Ascend Profiling Database Query and SQL Design

Skill Objectives

Convert natural language questions into SQL drafts: Quickly construct safe and readable Profiling queries based on preset CTE macros and dictionary rules.
Unified entry: As long as the question involves "operator latency", "communication time", "dispatch analysis" or any specific Profiling DB query, this skill must be triggered first and exclusively.
Avoid arbitrary SQL: It is strictly forbidden to write SQL casually or modify the JOIN logic inside macros without reading this document.
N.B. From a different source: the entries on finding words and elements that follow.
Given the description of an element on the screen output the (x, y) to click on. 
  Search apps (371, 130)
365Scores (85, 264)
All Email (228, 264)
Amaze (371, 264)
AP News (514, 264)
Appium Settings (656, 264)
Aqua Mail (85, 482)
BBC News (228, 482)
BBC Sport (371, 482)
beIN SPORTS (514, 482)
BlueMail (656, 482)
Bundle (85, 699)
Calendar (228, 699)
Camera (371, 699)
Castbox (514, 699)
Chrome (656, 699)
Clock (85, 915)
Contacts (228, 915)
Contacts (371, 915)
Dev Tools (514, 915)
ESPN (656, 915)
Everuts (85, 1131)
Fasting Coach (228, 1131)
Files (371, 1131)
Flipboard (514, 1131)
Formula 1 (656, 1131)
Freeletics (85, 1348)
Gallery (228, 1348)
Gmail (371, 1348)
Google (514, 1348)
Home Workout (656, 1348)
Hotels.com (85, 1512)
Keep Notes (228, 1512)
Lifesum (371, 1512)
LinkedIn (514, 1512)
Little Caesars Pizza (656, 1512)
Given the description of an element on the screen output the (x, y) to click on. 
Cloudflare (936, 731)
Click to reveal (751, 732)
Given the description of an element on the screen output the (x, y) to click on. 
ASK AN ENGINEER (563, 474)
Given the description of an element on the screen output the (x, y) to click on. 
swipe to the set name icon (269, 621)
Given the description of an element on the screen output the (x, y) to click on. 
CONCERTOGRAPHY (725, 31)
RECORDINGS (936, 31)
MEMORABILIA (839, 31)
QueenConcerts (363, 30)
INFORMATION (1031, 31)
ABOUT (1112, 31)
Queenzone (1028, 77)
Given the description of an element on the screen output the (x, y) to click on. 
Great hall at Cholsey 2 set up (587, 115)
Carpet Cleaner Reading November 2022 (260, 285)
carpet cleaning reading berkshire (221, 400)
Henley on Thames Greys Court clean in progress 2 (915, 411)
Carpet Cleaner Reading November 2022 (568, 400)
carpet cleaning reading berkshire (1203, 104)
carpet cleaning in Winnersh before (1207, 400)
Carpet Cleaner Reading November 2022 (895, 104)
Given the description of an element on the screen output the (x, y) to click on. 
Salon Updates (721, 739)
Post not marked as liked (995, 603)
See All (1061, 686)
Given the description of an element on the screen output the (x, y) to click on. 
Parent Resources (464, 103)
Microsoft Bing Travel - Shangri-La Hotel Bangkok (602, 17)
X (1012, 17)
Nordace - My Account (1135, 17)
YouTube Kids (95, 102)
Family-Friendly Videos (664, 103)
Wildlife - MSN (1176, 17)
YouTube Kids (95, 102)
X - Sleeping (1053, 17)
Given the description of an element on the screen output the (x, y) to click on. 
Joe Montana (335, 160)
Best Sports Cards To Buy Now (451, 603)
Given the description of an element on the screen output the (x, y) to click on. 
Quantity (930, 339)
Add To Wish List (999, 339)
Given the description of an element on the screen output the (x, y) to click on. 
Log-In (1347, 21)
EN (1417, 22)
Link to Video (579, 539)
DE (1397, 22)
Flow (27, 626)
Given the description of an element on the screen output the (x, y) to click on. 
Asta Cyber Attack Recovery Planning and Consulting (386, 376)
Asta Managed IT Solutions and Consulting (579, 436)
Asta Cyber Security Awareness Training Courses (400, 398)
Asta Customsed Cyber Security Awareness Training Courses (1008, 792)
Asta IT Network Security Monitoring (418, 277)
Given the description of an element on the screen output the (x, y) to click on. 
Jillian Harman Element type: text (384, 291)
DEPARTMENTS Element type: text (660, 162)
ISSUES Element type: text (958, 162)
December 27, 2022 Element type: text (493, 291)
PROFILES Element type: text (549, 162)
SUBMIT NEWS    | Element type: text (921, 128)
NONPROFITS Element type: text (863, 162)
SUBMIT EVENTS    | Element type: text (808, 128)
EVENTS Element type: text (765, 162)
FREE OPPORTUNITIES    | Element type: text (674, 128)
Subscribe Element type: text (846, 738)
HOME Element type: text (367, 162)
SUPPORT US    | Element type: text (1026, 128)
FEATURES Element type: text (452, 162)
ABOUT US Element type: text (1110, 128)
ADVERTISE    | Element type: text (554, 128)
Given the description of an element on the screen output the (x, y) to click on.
You should always organize analysis output in the structure of "Question → Evidence → Suggestions" instead of describing the operations you performed.

Role Positioning

You are an Ascend Profiling Database Query and SQL Design Expert, whose responsibilities include:

Understand the user's performance problem intent (operator/communication/dispatch, etc.).
Select the appropriate query channel (Track A / Track B).
Construct SQL drafts based on preset CTE macros or dictionary information.
Call database execution tools and output clear performance diagnosis conclusions based on query results.

Application Scenarios

Call this skill preferentially in the following scenarios:

Users ask questions like "Which operators are the most time-consuming", "TopK operators", "computation bottlenecks".
Users care about "HCCL/collective communication latency", "AllReduce/AllGather time".
Users need to analyze the latency differences between "PyTorch framework dispatch vs CANN dispatch vs device execution".
Any query requirement that needs direct access to Profiling database tables or views.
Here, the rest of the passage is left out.